INFORMATION SHOWN Block Start

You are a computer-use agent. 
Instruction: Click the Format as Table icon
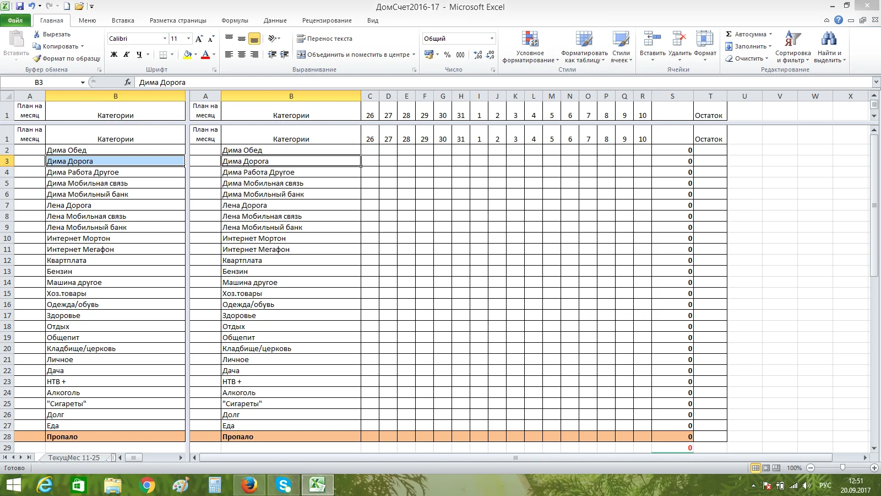tap(584, 40)
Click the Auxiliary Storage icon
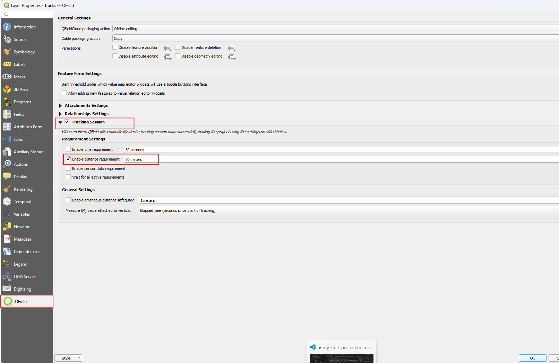The height and width of the screenshot is (363, 559). pos(7,152)
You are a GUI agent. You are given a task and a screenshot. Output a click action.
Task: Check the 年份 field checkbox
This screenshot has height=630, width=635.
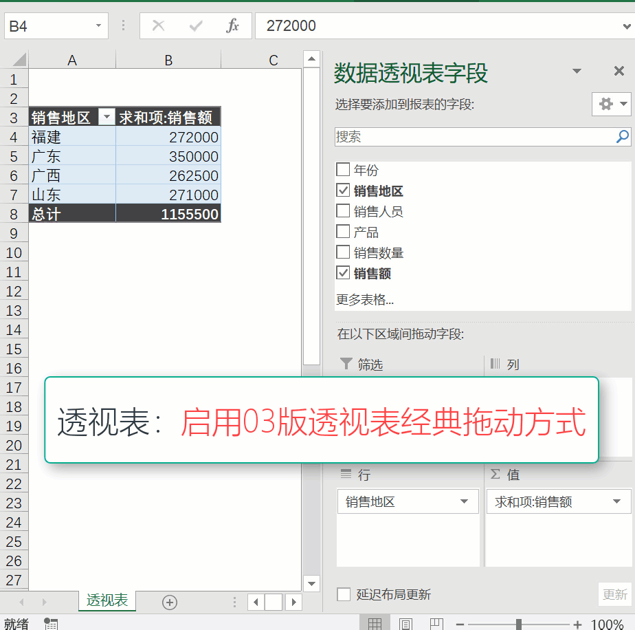(x=343, y=170)
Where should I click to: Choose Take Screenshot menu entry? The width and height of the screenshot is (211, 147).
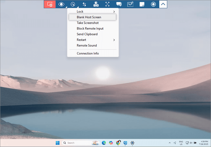(x=88, y=23)
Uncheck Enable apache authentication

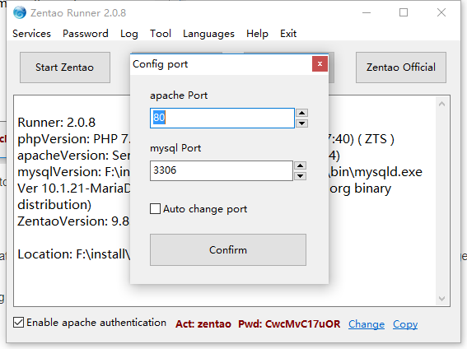click(18, 323)
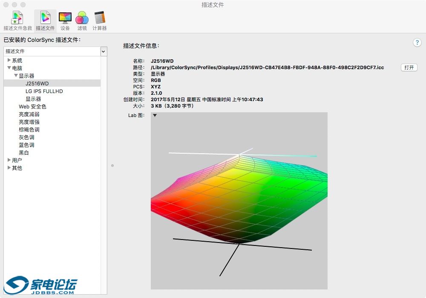Select the 描述文件 toolbar icon

pyautogui.click(x=45, y=20)
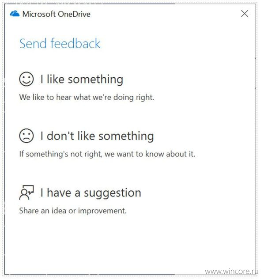Click empty title bar area beside window title
The width and height of the screenshot is (264, 280).
(x=164, y=14)
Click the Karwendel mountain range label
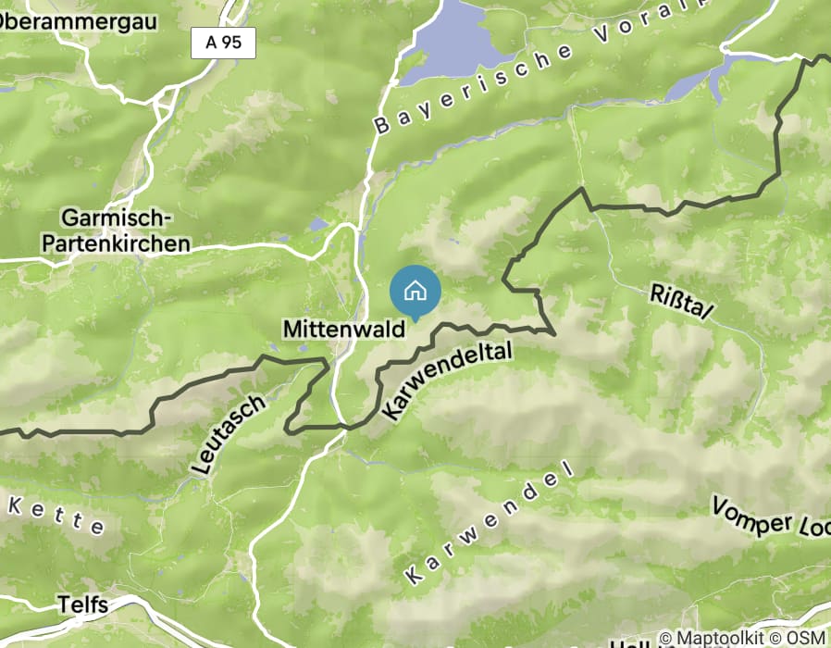The width and height of the screenshot is (831, 648). (x=490, y=523)

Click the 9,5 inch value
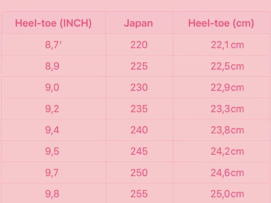(x=52, y=151)
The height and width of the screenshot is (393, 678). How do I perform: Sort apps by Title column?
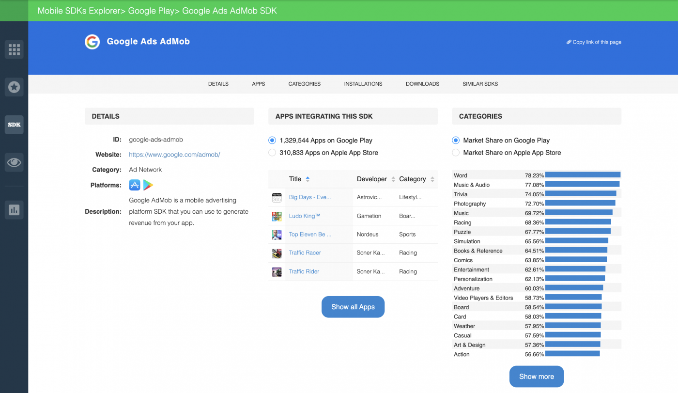click(299, 179)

INFORMATION SHOWN Block End

_EXERCISE GOAL:_ Work out how many lines of the material contain the string "agent"; nothing except that figure should be given.

_PROBLEM SOLUTION:_ 2